A n’en pas douter, ce sera bien la compatibilité des matériels avec tel ou tel protocole qui décidera du vainqueur, à moins que l’ARCEP ne tourne casaque. Bien qu’ayant plutôt opté pour un accès simplifié aux fréquences utilisées par les liaisons très bas débit (434 et 868 Mhz en Europe), il est probable que l’Etat finira inévitablement par s’y intéresser, ne serait-ce que pour faire rentrer quelques deniers dans ses caisses.

Et maintenant ?

Contrairement aux réseaux de téléphonie mobile, les offres des opérateurs de radio bas-débit sont surtout destinés à servir de support à des services intégrant les objets connectés à très faible consommation. Grâce à LoRa, des autonomies de plusieurs années sont annoncés sur des matériels à comparer à quelques heures sur les techniques actuelles.

Toutefois, compte tenu de leurs caractéristiques techniques, ces réseaux sont plutôt destinés à récolter passivement des données optimisées qu’à assurer un échange de flux constant et important. La surveillance et la localisation sont les deux principaux axes de développement à ce jour, mais au combien prometteurs.

Vers un boom agricole des objets connectés ?

En marge du recours à des opérateurs ayant leur propre réseau d’antennes, il est indéniable que les technologies de connexion radio en bas-débit avec une portée de plusieurs kilomètres sont taillées sur mesure pour l’activité agricole. Quelques exploitants agricoles peuvent facilement déployer un réseau d’antennes. Il suffit ensuite de raccorder des dispositifs destinés à surveiller leurs parcelles, localiser leurs animaux, etc…

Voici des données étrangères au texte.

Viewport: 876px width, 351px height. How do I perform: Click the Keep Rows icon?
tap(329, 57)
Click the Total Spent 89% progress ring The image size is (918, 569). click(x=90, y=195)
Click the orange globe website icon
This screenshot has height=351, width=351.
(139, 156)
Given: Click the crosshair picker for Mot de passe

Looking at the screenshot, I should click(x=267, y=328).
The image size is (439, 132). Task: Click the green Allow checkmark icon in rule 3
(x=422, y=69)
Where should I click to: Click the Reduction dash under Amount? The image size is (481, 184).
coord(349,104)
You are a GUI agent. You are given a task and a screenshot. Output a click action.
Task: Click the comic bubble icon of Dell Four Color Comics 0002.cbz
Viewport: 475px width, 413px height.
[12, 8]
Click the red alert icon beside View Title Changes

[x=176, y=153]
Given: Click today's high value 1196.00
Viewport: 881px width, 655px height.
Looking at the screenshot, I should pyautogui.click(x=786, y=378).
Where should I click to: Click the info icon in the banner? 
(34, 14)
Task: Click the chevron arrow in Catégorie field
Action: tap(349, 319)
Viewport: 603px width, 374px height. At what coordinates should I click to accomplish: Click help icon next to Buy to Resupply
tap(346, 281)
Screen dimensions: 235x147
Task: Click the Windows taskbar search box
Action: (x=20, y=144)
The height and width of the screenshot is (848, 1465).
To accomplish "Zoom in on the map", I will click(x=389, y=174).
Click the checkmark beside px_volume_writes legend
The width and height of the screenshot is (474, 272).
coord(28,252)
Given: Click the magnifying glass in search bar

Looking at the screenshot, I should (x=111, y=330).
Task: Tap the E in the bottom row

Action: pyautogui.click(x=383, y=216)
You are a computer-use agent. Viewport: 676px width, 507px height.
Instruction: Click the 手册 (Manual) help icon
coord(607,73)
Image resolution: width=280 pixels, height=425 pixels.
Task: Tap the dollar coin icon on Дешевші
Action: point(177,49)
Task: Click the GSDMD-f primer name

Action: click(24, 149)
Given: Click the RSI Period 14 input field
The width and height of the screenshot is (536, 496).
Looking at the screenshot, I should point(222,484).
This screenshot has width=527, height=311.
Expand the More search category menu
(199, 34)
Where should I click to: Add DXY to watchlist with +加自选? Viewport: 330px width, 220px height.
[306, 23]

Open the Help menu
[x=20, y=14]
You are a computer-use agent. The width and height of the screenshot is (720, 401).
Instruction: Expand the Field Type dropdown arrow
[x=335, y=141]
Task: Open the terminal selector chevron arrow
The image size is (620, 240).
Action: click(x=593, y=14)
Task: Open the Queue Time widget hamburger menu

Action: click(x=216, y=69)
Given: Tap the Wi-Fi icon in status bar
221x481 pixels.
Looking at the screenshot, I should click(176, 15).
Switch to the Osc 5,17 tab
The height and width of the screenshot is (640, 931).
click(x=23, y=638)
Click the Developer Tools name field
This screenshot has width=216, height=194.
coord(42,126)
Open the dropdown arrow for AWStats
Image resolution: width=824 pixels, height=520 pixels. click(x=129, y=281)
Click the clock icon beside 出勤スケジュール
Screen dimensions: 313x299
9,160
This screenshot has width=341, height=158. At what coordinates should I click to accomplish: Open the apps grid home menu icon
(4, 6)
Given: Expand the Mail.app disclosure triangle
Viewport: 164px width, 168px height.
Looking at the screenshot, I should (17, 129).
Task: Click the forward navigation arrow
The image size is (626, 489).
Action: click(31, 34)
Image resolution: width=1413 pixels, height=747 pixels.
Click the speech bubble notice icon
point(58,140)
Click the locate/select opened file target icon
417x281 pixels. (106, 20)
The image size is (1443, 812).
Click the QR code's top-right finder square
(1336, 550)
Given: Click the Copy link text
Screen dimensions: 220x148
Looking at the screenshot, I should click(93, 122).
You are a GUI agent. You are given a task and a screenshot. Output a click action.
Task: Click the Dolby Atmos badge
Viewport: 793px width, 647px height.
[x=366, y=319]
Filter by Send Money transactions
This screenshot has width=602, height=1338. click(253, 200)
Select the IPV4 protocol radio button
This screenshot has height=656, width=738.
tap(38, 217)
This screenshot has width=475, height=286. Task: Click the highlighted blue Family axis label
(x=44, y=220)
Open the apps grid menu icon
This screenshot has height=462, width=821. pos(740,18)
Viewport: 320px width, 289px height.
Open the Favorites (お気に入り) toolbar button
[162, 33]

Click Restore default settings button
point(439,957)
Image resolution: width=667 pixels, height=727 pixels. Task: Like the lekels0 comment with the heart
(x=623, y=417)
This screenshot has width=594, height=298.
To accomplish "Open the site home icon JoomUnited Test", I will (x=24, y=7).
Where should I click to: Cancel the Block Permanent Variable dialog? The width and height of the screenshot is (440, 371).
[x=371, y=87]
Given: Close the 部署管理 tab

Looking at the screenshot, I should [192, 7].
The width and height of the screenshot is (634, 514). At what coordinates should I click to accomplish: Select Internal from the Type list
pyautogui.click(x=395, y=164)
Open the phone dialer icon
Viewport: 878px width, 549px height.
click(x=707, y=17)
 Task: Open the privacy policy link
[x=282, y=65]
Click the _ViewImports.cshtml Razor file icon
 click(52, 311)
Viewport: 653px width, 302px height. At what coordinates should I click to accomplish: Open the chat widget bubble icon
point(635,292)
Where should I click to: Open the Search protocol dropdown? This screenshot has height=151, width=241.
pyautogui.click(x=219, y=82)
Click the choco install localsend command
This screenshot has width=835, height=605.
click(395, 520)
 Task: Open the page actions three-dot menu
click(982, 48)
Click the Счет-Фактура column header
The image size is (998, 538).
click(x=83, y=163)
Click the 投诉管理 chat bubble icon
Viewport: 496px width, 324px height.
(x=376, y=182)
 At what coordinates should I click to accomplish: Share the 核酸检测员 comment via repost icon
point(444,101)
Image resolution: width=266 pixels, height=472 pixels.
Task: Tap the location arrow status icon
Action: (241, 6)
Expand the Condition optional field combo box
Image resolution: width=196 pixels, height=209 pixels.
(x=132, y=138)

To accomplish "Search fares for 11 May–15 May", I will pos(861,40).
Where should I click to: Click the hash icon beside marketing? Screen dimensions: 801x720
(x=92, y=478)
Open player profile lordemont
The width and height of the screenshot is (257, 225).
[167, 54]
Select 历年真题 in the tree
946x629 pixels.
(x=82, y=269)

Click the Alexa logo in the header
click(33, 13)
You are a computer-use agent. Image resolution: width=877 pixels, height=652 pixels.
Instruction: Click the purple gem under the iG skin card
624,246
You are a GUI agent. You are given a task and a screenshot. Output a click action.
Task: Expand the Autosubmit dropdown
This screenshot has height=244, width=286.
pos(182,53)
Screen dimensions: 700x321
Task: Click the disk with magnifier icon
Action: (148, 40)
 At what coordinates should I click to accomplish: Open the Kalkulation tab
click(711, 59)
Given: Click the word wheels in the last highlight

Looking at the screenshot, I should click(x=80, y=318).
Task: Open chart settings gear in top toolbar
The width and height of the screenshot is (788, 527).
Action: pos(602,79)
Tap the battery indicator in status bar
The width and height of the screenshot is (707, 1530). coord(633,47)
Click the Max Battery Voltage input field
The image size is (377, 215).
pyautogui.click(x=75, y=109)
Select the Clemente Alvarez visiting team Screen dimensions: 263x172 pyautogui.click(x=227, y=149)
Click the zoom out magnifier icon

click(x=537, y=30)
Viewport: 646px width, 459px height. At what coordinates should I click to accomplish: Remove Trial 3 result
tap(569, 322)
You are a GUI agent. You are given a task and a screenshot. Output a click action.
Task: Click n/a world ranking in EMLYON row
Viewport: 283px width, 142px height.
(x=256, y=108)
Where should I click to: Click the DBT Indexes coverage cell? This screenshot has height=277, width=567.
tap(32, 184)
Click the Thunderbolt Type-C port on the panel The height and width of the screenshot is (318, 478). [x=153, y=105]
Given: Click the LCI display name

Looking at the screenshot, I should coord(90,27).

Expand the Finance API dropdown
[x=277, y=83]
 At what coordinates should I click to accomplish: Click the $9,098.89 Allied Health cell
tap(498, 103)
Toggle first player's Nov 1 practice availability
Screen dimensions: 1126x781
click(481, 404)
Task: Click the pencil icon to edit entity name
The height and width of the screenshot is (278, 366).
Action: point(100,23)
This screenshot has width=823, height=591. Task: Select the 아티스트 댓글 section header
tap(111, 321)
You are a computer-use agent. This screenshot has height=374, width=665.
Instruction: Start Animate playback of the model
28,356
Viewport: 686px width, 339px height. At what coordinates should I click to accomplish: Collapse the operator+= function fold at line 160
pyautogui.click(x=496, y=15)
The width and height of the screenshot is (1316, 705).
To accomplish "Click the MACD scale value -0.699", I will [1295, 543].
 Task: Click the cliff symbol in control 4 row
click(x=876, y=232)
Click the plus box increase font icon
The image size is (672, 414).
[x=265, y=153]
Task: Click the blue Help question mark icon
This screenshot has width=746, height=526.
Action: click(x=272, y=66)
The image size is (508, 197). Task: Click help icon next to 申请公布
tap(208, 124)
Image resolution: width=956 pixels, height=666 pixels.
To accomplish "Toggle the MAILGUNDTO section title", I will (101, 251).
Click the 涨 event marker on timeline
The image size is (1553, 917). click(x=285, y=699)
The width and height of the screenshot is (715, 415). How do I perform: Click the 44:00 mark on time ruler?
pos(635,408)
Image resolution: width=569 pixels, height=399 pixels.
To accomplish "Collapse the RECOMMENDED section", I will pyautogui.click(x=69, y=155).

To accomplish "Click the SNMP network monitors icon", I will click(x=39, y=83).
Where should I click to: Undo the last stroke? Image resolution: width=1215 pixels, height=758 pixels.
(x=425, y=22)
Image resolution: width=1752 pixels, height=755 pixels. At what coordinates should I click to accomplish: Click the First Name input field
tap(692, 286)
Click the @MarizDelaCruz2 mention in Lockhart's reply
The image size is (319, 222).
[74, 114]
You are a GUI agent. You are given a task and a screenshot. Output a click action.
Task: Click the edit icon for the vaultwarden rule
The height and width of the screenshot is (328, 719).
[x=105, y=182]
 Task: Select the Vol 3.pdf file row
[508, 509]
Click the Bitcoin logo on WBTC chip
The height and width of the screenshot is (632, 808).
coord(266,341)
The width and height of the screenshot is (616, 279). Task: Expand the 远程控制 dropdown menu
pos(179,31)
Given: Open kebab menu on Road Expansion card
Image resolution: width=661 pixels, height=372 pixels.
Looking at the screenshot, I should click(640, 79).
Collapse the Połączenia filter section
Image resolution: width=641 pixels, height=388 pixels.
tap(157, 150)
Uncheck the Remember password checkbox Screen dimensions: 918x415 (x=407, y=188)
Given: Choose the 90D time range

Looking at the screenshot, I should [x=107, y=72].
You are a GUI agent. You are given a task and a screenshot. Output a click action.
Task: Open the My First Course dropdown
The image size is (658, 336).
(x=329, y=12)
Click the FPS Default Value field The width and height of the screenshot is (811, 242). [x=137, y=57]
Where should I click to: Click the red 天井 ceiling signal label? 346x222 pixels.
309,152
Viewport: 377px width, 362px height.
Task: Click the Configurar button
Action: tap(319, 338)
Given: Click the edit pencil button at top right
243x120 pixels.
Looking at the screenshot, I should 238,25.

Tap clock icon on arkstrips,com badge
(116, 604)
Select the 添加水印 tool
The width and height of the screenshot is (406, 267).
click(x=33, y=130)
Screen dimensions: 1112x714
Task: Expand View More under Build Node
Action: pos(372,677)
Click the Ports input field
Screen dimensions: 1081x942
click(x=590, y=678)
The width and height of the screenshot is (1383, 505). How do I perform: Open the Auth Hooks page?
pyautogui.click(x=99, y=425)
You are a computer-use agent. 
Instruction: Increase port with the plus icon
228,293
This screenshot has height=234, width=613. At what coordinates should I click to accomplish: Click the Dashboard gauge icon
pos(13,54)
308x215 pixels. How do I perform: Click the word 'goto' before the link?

Même si l’offre n’est pas encore très structurée, elle ne demande qu’à se développer. Groupama a ainsi soutenu un prix « Smart Agri » au dernier challenge LoRa. La start-up Abeeway propose aussi des solutions pour l’élevage.

Pic et pic et Colegram

Avec un coût de déploiement extrêmement compétitif, les technologies de radio bas-débit ont le vent en poupe pour l’internet des objets. Le cruel dilemme pour les fabricants de matériel et les programmeurs est de savoir à quel camp se rallier entre SigFox, LoRa et Qowisio. Sans compter sur d’autres acteurs qui pourraient émerger.